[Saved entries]
# # # # # # #

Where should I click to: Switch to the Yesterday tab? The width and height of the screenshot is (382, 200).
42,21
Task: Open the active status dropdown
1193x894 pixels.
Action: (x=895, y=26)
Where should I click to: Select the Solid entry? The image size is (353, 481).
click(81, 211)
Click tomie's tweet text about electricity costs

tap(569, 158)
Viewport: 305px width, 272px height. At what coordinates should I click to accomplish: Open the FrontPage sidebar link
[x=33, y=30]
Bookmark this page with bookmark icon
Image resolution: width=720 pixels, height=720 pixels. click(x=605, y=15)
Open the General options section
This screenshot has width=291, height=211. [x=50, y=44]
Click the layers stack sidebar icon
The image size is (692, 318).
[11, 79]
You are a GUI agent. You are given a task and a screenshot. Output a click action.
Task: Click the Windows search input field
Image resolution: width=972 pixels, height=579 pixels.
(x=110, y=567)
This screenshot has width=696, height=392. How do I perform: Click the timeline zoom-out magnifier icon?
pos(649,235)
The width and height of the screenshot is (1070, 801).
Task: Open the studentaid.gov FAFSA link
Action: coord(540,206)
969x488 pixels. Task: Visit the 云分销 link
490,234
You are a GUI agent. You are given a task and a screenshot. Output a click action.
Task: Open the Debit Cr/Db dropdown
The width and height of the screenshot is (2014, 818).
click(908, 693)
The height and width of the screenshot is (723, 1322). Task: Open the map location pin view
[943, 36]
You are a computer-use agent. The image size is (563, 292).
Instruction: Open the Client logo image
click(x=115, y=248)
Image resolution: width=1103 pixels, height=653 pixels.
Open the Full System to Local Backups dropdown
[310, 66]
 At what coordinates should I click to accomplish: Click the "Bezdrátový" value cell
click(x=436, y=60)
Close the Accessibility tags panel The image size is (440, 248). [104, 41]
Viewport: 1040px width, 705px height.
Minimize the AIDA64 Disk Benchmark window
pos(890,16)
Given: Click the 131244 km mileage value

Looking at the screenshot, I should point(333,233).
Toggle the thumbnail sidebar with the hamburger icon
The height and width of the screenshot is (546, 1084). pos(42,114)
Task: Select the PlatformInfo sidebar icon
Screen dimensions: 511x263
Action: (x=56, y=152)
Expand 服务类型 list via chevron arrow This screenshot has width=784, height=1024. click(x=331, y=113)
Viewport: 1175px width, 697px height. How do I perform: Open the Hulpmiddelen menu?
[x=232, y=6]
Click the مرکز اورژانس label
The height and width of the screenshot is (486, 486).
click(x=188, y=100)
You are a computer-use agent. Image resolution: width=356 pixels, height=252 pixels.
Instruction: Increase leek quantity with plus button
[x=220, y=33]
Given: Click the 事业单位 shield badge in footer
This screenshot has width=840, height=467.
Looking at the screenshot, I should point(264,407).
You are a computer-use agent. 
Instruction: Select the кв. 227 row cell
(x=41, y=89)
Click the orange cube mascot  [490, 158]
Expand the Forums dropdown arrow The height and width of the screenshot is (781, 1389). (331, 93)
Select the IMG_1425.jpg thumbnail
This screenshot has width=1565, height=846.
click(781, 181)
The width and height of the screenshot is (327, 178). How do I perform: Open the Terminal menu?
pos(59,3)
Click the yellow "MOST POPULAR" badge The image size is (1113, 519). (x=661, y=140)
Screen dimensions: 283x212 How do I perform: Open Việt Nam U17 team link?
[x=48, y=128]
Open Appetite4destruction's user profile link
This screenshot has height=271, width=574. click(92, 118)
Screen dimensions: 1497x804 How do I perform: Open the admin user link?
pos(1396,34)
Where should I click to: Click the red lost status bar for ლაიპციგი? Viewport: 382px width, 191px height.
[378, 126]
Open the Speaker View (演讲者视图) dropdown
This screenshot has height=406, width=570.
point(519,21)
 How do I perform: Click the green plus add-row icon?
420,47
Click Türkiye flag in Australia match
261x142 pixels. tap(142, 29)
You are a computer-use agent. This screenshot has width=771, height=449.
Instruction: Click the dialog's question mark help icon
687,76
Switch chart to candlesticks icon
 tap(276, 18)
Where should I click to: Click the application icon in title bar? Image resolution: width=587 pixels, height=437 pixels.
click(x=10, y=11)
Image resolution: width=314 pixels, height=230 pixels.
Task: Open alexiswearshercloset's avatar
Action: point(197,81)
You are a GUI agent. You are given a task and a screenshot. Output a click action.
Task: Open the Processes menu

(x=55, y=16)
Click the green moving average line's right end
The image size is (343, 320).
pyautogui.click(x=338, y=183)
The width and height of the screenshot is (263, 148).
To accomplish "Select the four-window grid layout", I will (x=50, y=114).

# # # # # # #

WHAT THE TASK ASKS:
Set all the data down again, exactly as it reads above.

WRITTEN REPLY:
Where should I click to: Switch to the Yesterday tab? The width and height of the screenshot is (382, 200).
42,21
Task: Open the active status dropdown
1193x894 pixels.
Action: (x=895, y=26)
Where should I click to: Select the Solid entry? The image size is (353, 481).
click(81, 211)
Click tomie's tweet text about electricity costs

tap(569, 158)
Viewport: 305px width, 272px height. At what coordinates should I click to accomplish: Open the FrontPage sidebar link
[x=33, y=30]
Bookmark this page with bookmark icon
Image resolution: width=720 pixels, height=720 pixels. click(x=605, y=15)
Open the General options section
This screenshot has width=291, height=211. [x=50, y=44]
Click the layers stack sidebar icon
The image size is (692, 318).
[11, 79]
You are a GUI agent. You are given a task and a screenshot. Output a click action.
Task: Click the Windows search input field
Image resolution: width=972 pixels, height=579 pixels.
(x=110, y=567)
This screenshot has width=696, height=392. How do I perform: Click the timeline zoom-out magnifier icon?
pos(649,235)
The width and height of the screenshot is (1070, 801).
Task: Open the studentaid.gov FAFSA link
Action: coord(540,206)
969x488 pixels. Task: Visit the 云分销 link
490,234
You are a GUI agent. You are given a task and a screenshot. Output a click action.
Task: Open the Debit Cr/Db dropdown
The width and height of the screenshot is (2014, 818).
click(908, 693)
The height and width of the screenshot is (723, 1322). Task: Open the map location pin view
[943, 36]
You are a computer-use agent. The image size is (563, 292).
Instruction: Open the Client logo image
click(x=115, y=248)
Image resolution: width=1103 pixels, height=653 pixels.
Open the Full System to Local Backups dropdown
[310, 66]
 At what coordinates should I click to accomplish: Click the "Bezdrátový" value cell
click(x=436, y=60)
Close the Accessibility tags panel The image size is (440, 248). [104, 41]
Viewport: 1040px width, 705px height.
Minimize the AIDA64 Disk Benchmark window
pos(890,16)
Given: Click the 131244 km mileage value

Looking at the screenshot, I should point(333,233).
Toggle the thumbnail sidebar with the hamburger icon
The height and width of the screenshot is (546, 1084). pos(42,114)
Task: Select the PlatformInfo sidebar icon
Screen dimensions: 511x263
Action: (x=56, y=152)
Expand 服务类型 list via chevron arrow This screenshot has width=784, height=1024. click(x=331, y=113)
Viewport: 1175px width, 697px height. How do I perform: Open the Hulpmiddelen menu?
[x=232, y=6]
Click the مرکز اورژانس label
The height and width of the screenshot is (486, 486).
click(x=188, y=100)
You are a computer-use agent. Image resolution: width=356 pixels, height=252 pixels.
Instruction: Increase leek quantity with plus button
[x=220, y=33]
Given: Click the 事业单位 shield badge in footer
This screenshot has width=840, height=467.
Looking at the screenshot, I should point(264,407).
You are a computer-use agent. 
Instruction: Select the кв. 227 row cell
(x=41, y=89)
Click the orange cube mascot  [490, 158]
Expand the Forums dropdown arrow The height and width of the screenshot is (781, 1389). (331, 93)
Select the IMG_1425.jpg thumbnail
This screenshot has width=1565, height=846.
click(781, 181)
The width and height of the screenshot is (327, 178). How do I perform: Open the Terminal menu?
pos(59,3)
Click the yellow "MOST POPULAR" badge The image size is (1113, 519). (x=661, y=140)
Screen dimensions: 283x212 How do I perform: Open Việt Nam U17 team link?
[x=48, y=128]
Open Appetite4destruction's user profile link
This screenshot has height=271, width=574. click(92, 118)
Screen dimensions: 1497x804 How do I perform: Open the admin user link?
pos(1396,34)
Where should I click to: Click the red lost status bar for ლაიპციგი? Viewport: 382px width, 191px height.
[378, 126]
Open the Speaker View (演讲者视图) dropdown
This screenshot has height=406, width=570.
point(519,21)
 How do I perform: Click the green plus add-row icon?
420,47
Click Türkiye flag in Australia match
261x142 pixels. tap(142, 29)
You are a computer-use agent. This screenshot has width=771, height=449.
Instruction: Click the dialog's question mark help icon
687,76
Switch chart to candlesticks icon
 tap(276, 18)
Where should I click to: Click the application icon in title bar? Image resolution: width=587 pixels, height=437 pixels.
click(x=10, y=11)
Image resolution: width=314 pixels, height=230 pixels.
Task: Open alexiswearshercloset's avatar
Action: point(197,81)
You are a GUI agent. You are given a task and a screenshot. Output a click action.
Task: Open the Processes menu

(x=55, y=16)
Click the green moving average line's right end
The image size is (343, 320).
pyautogui.click(x=338, y=183)
The width and height of the screenshot is (263, 148).
To accomplish "Select the four-window grid layout", I will (x=50, y=114).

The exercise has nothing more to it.